Task instructions »
**A)** In the thread about the Moore Russell Stover store, turn the paragraph beginning "I spoke to a Russell Stover representative today" into a short bulleted list that keeps its main facts.
**B)** According to the thread about the Moore Russell Stover store, why did Russell Stover give up its location even though the store was profitable?
**C)** From the thread about the Moore Russell Stover store, copy the part that opens with the words containing "Wild Wings and" and closes with "has a price...".

Passage to read »
###

# Civic Matters > Suburban & Other OK Communities > Moore >  Russell Stover

## selk1

The Russell Stover sign says the store is closed.  Was it he wrong location for that type of store?  Is this the first of the new construction to close?

----------


## ndmoore

Can we park there to eat at Buffalo now?  Or are we going to risk getting towed?

----------


## Jesseda

it was a neat little store, but common, a store that tries to sell almost everything candy and  lot of times it stuff you find at walmart for the same price...

----------


## SoonerDave

Sign says the store closed on June 21, if I recall correctly. We went in there a few times, but primarily only at Christmastime, and I always thought it was a tough sell the rest of the year...

----------


## oneforone

That was just a bad location for that type of store. They should have built in Norman off Ed Noble or near OU.  OU Students alone would have kept the place in business with coffee and ice cream sales.

----------


## Jesseda

if maybe, they advertised that they sold ice cream and special drinks they might of had a go of it, the ice cream was pretty good, thats the only reason my wife and kids went those couple of times..

----------


## bluepickle

We never went there until one day we stopped in before Halloween and saw that they had ice cream, who knew! The did a terrbile job of letting people know all that the offered. hopefully someone can move in the and do a better job of marketing themselves.

----------


## okyeah

> That was just a bad location for that type of store. They should have built in Norman off Ed Noble or near OU.  OU Students alone would have kept the place in business with coffee and ice cream sales.


doubt it...Crimson Ice Creamery in campus corner had a similar concept (coffee and ice cream) and still closed pretty quick.

----------


## flintysooner

I heard Henry Hudsons.

----------


## Jesseda

lol henry hudson right next to buffalo wild wings, man thats going to turn it into a bad area at night

----------


## SeinfeldBlock

> Can we park there to eat at Buffalo now?  Or are we going to risk getting towed?


That is exactly what I thought when I heard the news....lol.

----------


## yukong

> I heard Henry Hudsons.


I spoke to a Russell Stover representative today and was told that indeed, Henry Hudsons has bought the building and land.  Russell Stover owned the land and structure, and Henry Hudsons offered them too much to pass.  She said that RS had been making a profit for the past 2 years, but were just offered too much money.  They are apparently looking for another place in that area to build.

----------


## Martin

^
very interesting news.  also glad to hear that there's a chance for rs to open up another store in the same general area.  -M

----------


## Easy180

Interesting...Gone from practically no bars in Moore to 4 now(?) with Louie's also going in...Good thing is the bars will have to have some solid happy hour pricing to compete with Hudson's 30 watered down beers for $10

Wild Wings and McGuinness will certainly be affected by a HH and a Louie's coming into town

----------


## Luke

> Russell Stover owned the land and structure, and Henry Hudsons offered them too much to pass.  She said that RS had been making a profit for the past 2 years, but were just offered too much money.  They are apparently looking for another place in that area to build.


Everybody has a price...

----------


## russellc

Russell Stover should look into leasing space in the shopping center by Alfredo's, rather than building new, again.  I think the overhead would be lower.

----------


## teachergirl

well the store at north may has a continuous empty parking lot.  why in the world would they build another one in moore??

###

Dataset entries
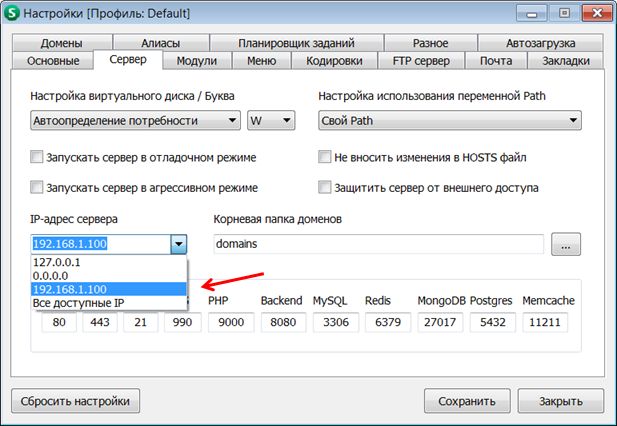Check 'Не вносить изменения в HOSTS файл'
Image resolution: width=617 pixels, height=426 pixels.
pyautogui.click(x=324, y=158)
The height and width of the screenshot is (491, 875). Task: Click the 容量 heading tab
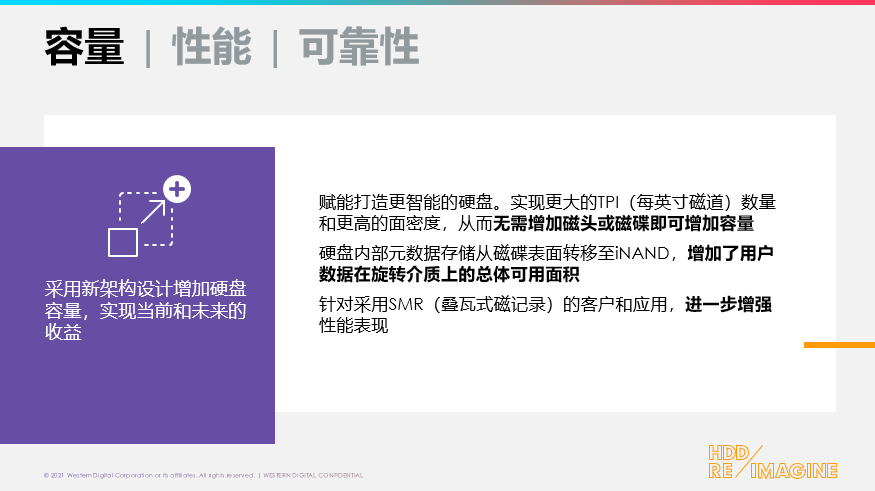tap(84, 47)

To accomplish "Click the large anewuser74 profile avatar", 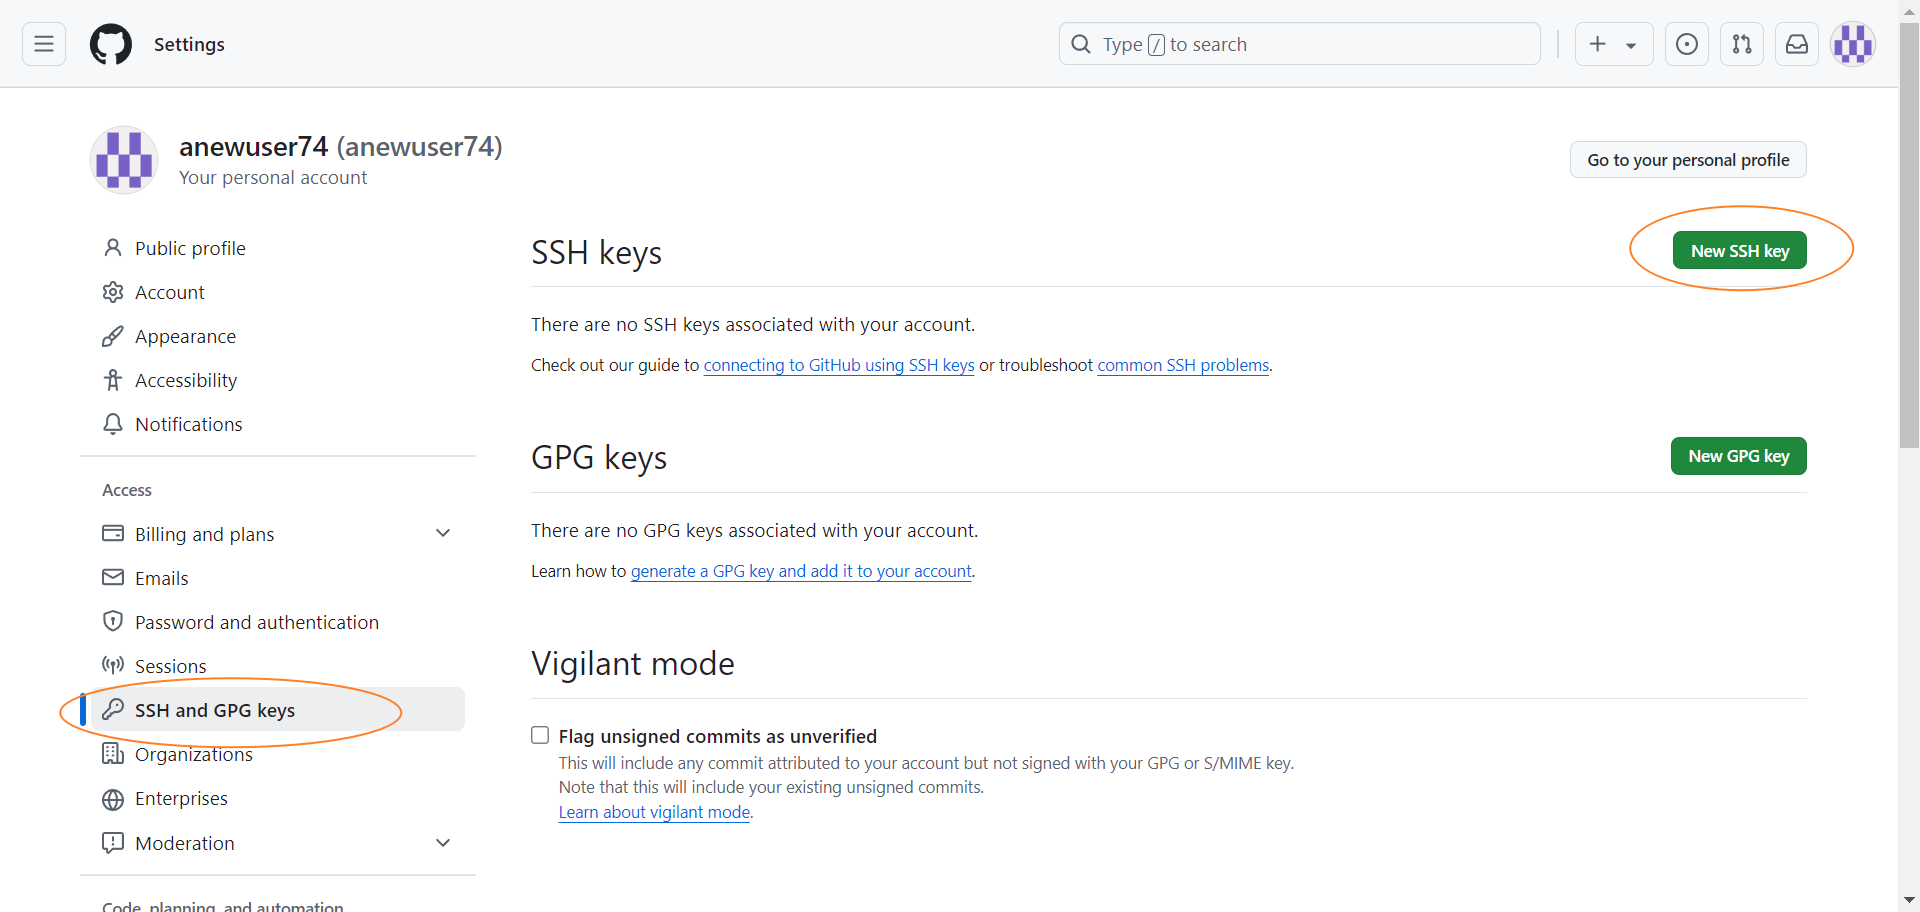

###

Results by task »
**A)**
- A Russell Stover representative confirmed that Henry Hudsons bought the building and land.
- Russell Stover had owned both the land and the structure.
- Henry Hudsons offered more than Russell Stover could pass up.
- The store had been making a profit for the past 2 years.
- Russell Stover is apparently looking for another place in that area to build.

**B)** Henry Hudsons offered Russell Stover too much money to turn down for the land and building, which Russell Stover owned. The representative said the store had been making a profit for the past 2 years. It closed because of the size of the offer.

**C)**
Wild Wings and McGuinness will certainly be affected by a HH and a Louie's coming into town

----------


## Luke

> Russell Stover owned the land and structure, and Henry Hudsons offered them too much to pass.  She said that RS had been making a profit for the past 2 years, but were just offered too much money.  They are apparently looking for another place in that area to build.


Everybody has a price...